*Records shown*:

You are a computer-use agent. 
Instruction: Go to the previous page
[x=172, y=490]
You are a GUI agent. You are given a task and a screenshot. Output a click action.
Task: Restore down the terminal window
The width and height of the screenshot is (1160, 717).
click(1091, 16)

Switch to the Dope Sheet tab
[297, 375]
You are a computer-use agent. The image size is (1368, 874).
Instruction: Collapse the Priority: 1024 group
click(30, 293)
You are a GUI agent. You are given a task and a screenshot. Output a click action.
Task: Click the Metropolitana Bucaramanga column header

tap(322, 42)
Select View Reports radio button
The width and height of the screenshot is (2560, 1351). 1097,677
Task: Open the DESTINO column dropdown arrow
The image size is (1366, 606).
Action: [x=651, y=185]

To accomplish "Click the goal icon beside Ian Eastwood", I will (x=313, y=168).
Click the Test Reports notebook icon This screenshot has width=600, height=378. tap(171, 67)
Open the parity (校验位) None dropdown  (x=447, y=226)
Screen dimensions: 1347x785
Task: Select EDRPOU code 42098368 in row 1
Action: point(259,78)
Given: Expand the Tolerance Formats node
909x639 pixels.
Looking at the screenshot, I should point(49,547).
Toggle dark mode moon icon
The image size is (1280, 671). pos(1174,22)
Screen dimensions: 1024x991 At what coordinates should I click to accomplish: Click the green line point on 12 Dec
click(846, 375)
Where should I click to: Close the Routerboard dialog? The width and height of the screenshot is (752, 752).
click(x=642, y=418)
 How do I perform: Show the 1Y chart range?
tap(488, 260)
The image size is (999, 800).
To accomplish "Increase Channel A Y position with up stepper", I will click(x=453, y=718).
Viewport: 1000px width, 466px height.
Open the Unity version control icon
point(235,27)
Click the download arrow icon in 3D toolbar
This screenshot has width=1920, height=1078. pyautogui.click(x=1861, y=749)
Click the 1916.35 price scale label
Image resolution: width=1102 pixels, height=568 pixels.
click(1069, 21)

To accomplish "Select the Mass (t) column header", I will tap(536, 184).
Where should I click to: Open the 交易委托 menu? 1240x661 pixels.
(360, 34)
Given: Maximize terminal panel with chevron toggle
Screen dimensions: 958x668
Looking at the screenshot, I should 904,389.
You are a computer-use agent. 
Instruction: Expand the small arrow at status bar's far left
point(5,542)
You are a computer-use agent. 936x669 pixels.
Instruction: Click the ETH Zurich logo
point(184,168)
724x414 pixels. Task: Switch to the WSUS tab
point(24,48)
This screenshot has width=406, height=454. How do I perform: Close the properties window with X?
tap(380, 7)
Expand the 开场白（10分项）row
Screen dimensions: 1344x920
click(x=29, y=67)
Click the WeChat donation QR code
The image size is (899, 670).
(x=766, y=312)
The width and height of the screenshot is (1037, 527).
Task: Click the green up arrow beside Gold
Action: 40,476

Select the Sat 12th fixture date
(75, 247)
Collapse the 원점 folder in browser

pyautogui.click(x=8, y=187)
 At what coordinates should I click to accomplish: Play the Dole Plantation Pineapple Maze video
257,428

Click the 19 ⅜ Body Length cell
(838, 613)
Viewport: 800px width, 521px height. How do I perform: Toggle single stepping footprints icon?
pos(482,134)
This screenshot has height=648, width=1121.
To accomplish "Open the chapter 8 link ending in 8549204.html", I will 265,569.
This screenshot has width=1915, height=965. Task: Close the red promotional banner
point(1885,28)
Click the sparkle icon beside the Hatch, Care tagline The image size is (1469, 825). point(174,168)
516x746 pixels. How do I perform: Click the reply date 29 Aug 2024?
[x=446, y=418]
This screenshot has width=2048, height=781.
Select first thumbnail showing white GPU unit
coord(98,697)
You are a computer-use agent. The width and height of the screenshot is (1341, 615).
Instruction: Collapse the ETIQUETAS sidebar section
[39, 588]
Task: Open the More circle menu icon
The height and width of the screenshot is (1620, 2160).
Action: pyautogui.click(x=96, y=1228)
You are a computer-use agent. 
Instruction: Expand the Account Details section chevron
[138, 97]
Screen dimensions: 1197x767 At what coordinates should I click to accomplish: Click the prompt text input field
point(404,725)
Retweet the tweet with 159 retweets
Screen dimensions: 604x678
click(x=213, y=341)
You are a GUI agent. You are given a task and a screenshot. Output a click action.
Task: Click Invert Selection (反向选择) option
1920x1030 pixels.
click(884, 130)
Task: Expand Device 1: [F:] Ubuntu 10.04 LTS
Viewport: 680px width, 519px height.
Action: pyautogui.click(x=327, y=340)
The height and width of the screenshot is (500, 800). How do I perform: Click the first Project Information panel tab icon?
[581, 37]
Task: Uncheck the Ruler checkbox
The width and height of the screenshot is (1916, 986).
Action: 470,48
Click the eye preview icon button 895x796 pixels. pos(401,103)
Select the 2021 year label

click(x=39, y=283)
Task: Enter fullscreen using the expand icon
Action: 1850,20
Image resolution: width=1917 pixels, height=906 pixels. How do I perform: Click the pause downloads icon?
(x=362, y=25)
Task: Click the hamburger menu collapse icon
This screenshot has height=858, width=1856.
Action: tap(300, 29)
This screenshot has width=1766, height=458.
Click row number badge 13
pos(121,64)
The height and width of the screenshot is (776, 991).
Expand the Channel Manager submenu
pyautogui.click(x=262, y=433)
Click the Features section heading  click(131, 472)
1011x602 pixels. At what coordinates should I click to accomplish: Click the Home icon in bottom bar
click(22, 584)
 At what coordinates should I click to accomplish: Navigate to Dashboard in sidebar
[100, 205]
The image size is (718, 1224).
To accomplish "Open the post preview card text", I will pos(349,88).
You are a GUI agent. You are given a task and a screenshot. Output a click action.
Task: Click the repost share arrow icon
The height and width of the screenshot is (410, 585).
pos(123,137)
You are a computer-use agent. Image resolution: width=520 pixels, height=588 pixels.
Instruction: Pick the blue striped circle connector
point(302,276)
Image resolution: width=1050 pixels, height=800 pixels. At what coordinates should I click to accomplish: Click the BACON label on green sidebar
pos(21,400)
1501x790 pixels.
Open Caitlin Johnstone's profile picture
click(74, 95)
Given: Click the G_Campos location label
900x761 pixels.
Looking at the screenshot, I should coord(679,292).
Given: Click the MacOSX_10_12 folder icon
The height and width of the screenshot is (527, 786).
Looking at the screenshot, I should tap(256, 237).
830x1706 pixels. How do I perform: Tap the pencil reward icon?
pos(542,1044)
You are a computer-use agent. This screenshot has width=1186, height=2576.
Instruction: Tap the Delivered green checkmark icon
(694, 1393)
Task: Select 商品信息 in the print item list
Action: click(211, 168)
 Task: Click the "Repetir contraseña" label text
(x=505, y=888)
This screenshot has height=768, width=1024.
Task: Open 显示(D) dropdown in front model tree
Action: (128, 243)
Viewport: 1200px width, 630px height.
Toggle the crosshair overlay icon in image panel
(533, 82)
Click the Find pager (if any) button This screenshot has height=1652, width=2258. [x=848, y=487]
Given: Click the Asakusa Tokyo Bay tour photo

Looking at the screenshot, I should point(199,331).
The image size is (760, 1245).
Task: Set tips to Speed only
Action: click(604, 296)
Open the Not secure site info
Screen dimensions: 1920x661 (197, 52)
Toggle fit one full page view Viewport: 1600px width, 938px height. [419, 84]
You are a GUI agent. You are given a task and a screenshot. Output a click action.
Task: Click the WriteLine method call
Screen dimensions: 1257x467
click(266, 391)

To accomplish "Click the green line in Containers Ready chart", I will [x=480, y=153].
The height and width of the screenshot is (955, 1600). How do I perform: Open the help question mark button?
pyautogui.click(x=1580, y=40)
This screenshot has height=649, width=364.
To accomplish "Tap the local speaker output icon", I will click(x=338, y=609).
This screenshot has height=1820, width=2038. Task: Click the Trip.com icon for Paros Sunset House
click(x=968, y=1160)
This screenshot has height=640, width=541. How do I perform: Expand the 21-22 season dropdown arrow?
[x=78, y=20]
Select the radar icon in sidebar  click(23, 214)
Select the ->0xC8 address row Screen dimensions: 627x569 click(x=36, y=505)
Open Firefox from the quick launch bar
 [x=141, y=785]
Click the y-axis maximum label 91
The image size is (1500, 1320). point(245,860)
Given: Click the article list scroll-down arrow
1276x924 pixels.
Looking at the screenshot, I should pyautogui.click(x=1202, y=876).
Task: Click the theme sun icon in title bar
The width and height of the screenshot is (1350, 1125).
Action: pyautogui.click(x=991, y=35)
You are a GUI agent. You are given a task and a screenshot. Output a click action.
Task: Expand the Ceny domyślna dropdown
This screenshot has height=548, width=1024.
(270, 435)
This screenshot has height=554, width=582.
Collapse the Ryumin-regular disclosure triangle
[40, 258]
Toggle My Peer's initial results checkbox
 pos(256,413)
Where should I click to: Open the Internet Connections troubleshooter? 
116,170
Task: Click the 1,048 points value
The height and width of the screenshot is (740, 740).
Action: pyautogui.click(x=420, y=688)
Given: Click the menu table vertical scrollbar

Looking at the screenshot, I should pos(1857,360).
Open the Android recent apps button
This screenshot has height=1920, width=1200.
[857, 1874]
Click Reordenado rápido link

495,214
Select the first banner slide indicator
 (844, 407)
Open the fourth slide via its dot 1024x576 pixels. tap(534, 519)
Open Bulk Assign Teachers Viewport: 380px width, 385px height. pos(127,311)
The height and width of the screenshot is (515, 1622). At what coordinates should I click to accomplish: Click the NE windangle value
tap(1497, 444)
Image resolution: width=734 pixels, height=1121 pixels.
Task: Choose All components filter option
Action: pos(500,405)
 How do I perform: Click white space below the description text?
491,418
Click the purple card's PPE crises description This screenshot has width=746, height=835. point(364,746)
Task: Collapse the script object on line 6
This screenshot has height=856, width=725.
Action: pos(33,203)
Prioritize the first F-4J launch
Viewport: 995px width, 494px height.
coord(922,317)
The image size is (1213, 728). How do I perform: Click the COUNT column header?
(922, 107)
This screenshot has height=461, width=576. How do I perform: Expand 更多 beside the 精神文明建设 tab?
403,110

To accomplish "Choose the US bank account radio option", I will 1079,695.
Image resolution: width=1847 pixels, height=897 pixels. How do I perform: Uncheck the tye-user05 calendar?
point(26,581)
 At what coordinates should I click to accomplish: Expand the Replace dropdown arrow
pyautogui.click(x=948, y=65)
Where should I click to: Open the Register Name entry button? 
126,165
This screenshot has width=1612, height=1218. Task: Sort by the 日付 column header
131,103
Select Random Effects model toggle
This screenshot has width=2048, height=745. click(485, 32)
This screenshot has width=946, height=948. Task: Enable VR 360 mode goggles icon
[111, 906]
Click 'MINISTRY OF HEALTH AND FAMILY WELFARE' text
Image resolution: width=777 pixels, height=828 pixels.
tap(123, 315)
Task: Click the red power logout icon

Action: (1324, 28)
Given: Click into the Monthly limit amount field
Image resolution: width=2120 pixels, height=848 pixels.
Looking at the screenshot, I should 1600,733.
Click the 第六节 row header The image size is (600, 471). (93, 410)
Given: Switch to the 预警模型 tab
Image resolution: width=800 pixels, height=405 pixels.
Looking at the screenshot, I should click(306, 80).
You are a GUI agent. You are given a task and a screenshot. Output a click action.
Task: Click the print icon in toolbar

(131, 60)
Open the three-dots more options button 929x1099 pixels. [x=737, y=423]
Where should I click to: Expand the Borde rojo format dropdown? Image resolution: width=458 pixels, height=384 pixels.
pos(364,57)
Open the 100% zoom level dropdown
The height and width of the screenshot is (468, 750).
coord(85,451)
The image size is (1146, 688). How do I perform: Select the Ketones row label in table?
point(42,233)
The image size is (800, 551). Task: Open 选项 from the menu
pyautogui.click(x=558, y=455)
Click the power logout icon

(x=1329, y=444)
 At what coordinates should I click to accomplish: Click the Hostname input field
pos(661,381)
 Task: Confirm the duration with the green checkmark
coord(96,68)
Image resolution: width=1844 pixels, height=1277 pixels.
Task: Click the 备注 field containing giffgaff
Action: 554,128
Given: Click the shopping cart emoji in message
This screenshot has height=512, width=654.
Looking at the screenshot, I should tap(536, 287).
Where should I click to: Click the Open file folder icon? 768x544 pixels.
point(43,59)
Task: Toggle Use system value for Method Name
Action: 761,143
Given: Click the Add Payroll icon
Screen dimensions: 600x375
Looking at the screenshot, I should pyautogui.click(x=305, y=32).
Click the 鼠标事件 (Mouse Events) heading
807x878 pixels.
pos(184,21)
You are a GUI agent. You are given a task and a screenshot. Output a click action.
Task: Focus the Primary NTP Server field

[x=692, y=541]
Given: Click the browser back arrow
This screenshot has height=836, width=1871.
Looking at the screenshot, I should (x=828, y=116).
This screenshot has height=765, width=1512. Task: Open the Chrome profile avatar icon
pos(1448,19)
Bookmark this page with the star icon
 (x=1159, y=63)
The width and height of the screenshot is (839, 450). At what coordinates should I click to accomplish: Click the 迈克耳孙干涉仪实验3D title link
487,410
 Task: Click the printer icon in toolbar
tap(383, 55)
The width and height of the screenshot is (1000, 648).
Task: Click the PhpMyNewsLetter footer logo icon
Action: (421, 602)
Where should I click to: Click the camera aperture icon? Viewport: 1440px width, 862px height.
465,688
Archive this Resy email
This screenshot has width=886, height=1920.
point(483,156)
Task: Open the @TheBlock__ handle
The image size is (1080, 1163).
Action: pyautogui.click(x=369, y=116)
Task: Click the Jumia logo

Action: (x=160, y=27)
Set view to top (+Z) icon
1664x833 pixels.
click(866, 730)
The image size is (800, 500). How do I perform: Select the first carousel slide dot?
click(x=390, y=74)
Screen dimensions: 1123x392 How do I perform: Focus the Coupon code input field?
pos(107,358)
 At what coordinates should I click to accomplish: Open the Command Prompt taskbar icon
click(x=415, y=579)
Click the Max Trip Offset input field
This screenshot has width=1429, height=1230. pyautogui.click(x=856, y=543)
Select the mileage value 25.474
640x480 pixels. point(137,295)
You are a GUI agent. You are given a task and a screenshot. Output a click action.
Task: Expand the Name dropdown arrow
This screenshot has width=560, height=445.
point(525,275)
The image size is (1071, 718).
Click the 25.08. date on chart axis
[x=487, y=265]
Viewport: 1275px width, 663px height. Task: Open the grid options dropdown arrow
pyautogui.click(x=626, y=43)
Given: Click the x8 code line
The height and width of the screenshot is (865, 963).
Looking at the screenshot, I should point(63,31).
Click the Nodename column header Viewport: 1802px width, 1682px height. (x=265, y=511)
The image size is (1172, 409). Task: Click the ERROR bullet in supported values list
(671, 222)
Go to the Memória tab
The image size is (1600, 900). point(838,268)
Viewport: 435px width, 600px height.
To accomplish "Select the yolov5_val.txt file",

*What this task involves*: Only the lines containing "card" are needed; pull them out of the listing.

*Answer*:
To accomplish "Open the post preview card text", I will pos(349,88).
Click the purple card's PPE crises description This screenshot has width=746, height=835. point(364,746)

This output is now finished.